Командиры были озадачены. После страстной дискуссии они поверили, что и сейчас где-нибудь может существовать великий поэт, а великий поэт - совсем другое дело, великие поэты играют в совсем другие игры. Так сказал пожилой усатый поляк, пользующийся среди командиров авторитетом. Они сказали Рухину: "Пшел как хошь".
Рухин снова завернул коньяк в тряпьё и удалился, как удаляются из антикварного магазина с вещью, которая оказалась слишком дорогой.
Половину Польши Рухин прошел на исходе зимы. Потом фронт океанским валом прокатился на запад. Утлой лодчонкой его кружило на месте - его арестовывали, куда-то направляли, кому-то препоручали, потом три недели пролежал больным в Почаевской монастырской обители. Выжил, ушел из монастыря, забился в поезд, который, узнал, шел на Москву.
Рухин был страшно худ, борода, пустившаяся в рост, делала его стариком. Кондуктор поезда так определил его настоящее и будущее: "Что, дед, в столичную больницу правишь!" Три дня он ехал в трофейном танке, который вместе с другой железной добычей войны везли не то на выставку, не то на переплавку. Когда сошел с платформы, земля закачалась под ногами. Ему стоило большого труда добраться до трамвая, до Арбата.
Юный ученик плакал в садике напротив дома Учителя. Он был не в силах преодолеть последние метры пути. Он плакал и был счастлив: он видел окна Олега Михайловича и там горел свет.

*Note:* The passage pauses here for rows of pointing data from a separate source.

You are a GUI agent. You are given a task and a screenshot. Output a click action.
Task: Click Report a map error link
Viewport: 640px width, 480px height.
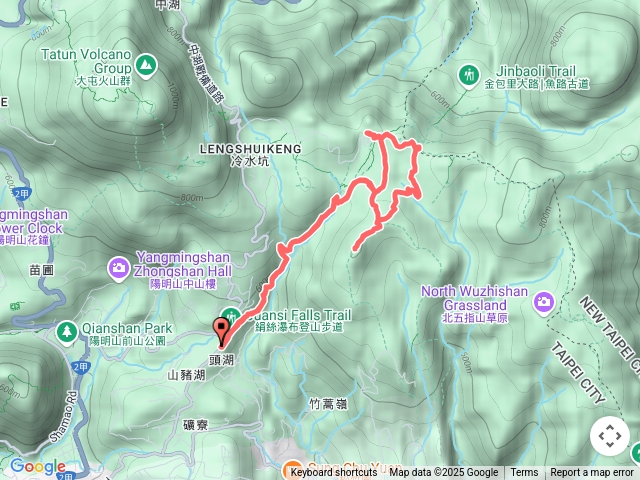pos(591,473)
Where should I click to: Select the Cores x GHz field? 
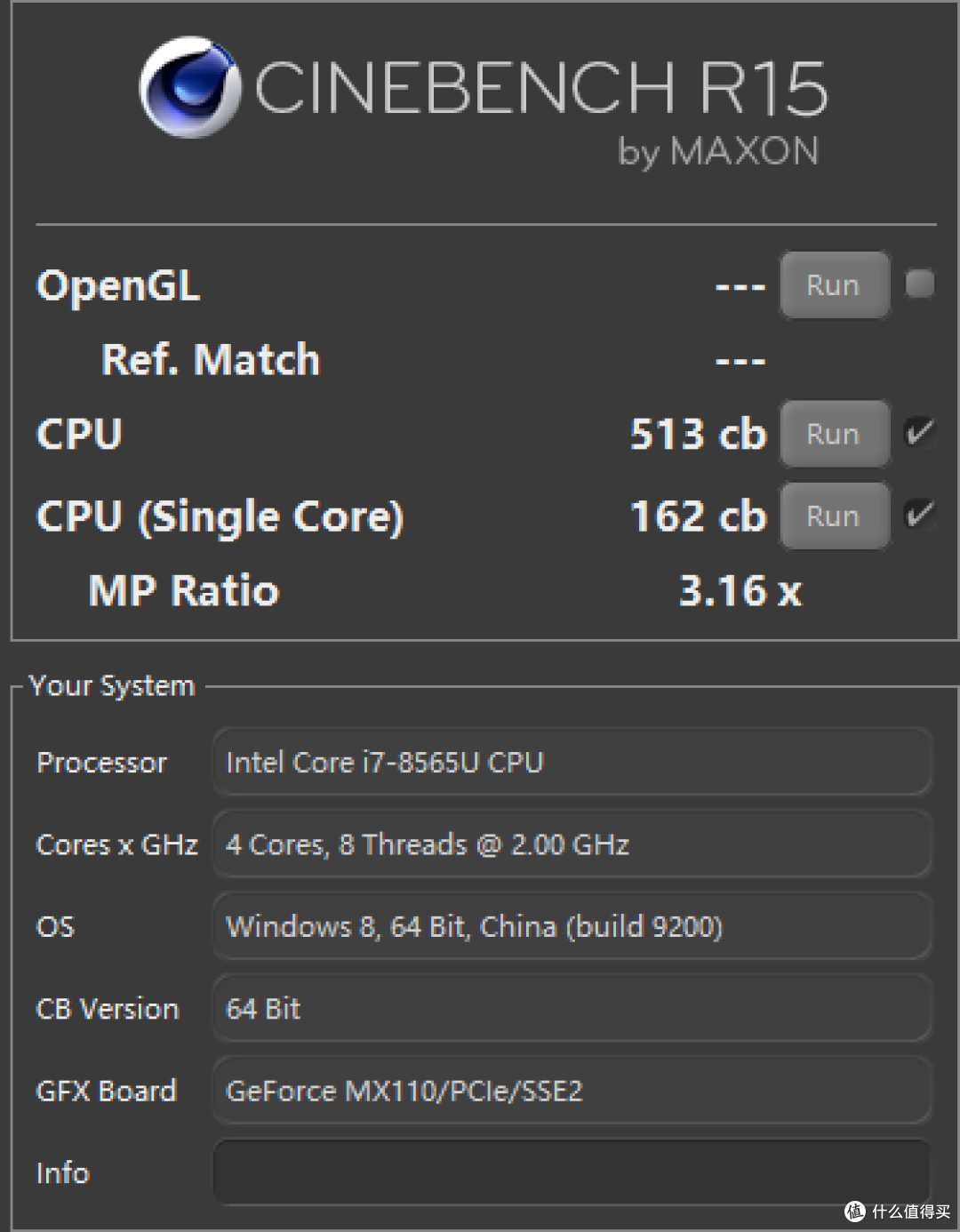572,844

Было заполночь, когда Рухин поднялся. Поражаясь торжественности момента, ступил на лестницу. Старые ступеньки, знакомые дверные таблички, даже исцарапанная штукатурка - все здесь было наделено смыслом. Мир вещей изумил его своим возвращением. Он прошел между каплями дождя, теперь каждая из них бежала по его лицу.
Он знал любовь Учителя к чину, смахнул грязь с брезентовых штанов, одернул полы задирающейся горбом телогрейки. Позвонил.
О, эти шаркающие шаги божества, ироническое покашливание перед тем, как открыть дверь посетителю!..
- Юрочка?!..
Рухин упал бы на грудь поэта, если бы не знал, как тот не любит всё, что случается в театре.